Five years later, that all seems remarkably quaint.

Told you

I’ve got seven gigs in the next month, including four in a week. On my music page, I warn that there are two states of gigging: Completely busy or completely not busy. There is no in-between stage, which is ideally where I’d like to be, and now I’m on the busy side of the equation.

Seven gigs in a month is about one gig every four days. That’s a lot for a guy in his mid-40s with a full-time day job. It’s a whole lot for a guy who has an early-to-rise, don’t-screw-up-or-you’ll-get-sued, mentally taxing day job.

When I get this busy, I take it easy at the gig itself (especially concerning alcohol) and I make sure and get lots of rest between gigs. It’s a nice problem to have, and don’t let me kid you: I’m looking forward to the music I’ll be laying down over the next month.

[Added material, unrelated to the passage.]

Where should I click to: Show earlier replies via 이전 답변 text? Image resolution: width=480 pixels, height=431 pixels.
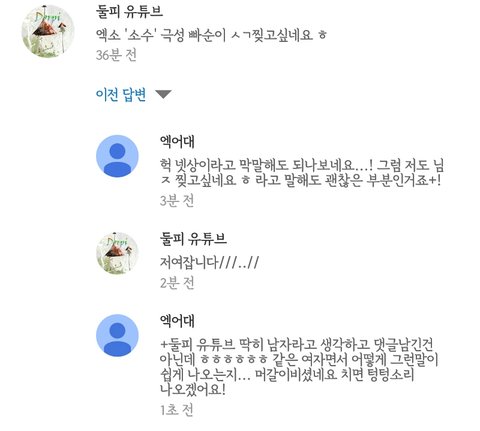121,94
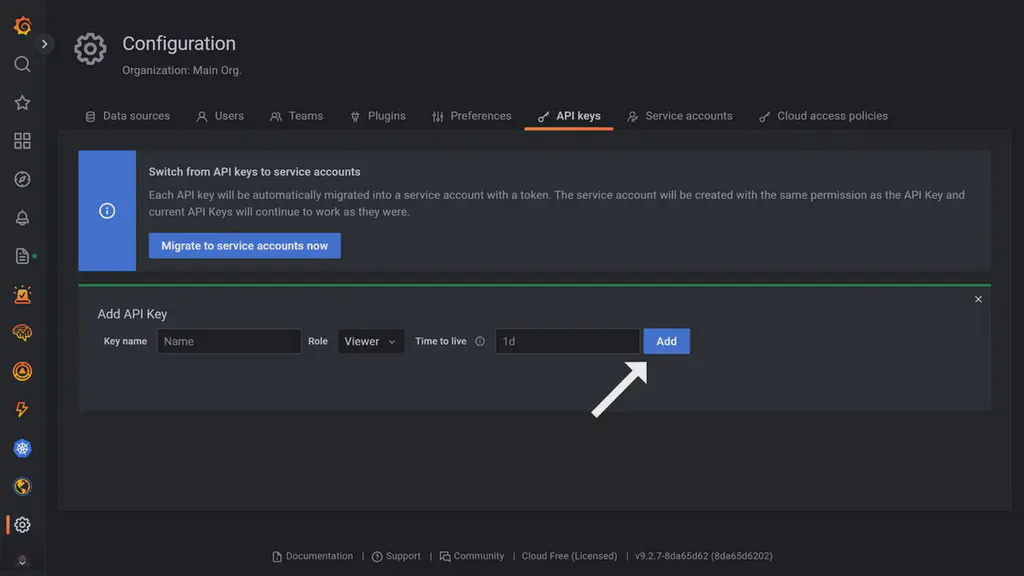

Look out! He’s carrying a harmonica!

USA TODAY has an article today about the lives of airport security screeners. Among the disclosures: A “suprising number of people” pack harmonicas in their baggage. That made me crack up because I’ve had several experiences on this front.

My weirdest experience in this area involved getting through security at the White House west gate some time in 1994 (I think). I was heading in for a news conference, but I had a gig as soon as the presser got over, so I had to haul my harps along. Through the X-ray machine they went. “What the hell is this?” the uniformed Secret Service screener said, laughing (remember, this was well into the pre-9/11 days and these guys saw me all of the time). I had to open the case for the security crew and they all ribbed me for carrying two dozen harps into the White House. But harmonicas aren’t a security risk (unless you consider being annoyed to death a security risk), so they let me bring ’em in.

I went to the news conference, hammered out a story in the White House press room, hopped in a cab and went to a dive college bar in Northeast (still wearing a suit) for the gig. That may have been the oddest collision of work and hobby I’ve ever had.

The Zen of Q

I smoked a brisket — which isn’t my BBQ specialty — for Labor Day and was rewarded with the most tender, flavorful briskie I’ve ever cooked. And I again was reminded why I enjoy cooking big hunks of meat for ridiculously long times until they are falling-apart tender.

Most people can’t make good BBQ, even if they want to, because it’s just too easy for them. The concept of cooking a piece of meat for 12 (or even 18) hours while hardly ever messing with it at all is anathema to most folks. They just can’t wrap their arms around the concept of cooking something that requires almost no intervention. They want to prod and poke and peek and measure and turn, and what they usually end up doing is ruining and giving up.

Making Q is all about the art of slowing down. I know that once I get the temperature stabilized on my smoker, I might need to visit it once every four or five hours. My Q doesn’t need my help; it needs to be left alone. There’s a lesson in that for a lot of hyperstimulated people these days.

Since I had the smoker fired up, I also made pastrami (which is just smoked corned beef, covered in coriander and black pepper) and smoked a link of Texas sausage I had sitting around. I’ve now got meals for at least the next three days.

Slow down. Cook some Q. Have a beer. Enjoy the day.